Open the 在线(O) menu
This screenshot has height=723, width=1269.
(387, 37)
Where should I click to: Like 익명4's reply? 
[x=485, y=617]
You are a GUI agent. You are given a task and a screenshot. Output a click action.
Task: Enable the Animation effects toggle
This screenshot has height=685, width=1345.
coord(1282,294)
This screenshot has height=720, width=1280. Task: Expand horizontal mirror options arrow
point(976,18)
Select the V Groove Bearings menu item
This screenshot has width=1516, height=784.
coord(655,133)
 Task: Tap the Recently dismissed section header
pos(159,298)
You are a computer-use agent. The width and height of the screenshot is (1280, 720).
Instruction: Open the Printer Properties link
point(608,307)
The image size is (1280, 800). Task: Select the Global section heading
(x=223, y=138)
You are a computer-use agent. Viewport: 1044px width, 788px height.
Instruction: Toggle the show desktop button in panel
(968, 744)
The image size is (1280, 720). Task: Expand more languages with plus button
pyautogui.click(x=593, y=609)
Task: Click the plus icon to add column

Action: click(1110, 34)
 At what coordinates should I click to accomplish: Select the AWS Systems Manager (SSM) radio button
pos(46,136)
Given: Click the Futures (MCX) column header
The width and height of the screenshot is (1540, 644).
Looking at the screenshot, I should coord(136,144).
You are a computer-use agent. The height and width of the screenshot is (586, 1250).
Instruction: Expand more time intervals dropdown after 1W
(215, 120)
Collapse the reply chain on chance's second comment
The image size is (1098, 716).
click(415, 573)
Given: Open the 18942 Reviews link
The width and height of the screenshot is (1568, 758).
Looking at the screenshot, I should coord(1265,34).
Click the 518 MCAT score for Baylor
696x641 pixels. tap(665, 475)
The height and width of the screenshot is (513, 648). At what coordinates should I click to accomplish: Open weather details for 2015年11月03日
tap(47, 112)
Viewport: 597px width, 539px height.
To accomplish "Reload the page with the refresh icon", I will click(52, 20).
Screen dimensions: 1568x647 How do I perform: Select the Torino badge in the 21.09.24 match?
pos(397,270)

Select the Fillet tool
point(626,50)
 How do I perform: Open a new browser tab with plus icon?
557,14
┄┄┄┄┄┄
# TASK
Count the lines in the entries that hold the word "Viewport", and give nothing but the total.

# TASK ANSWER
2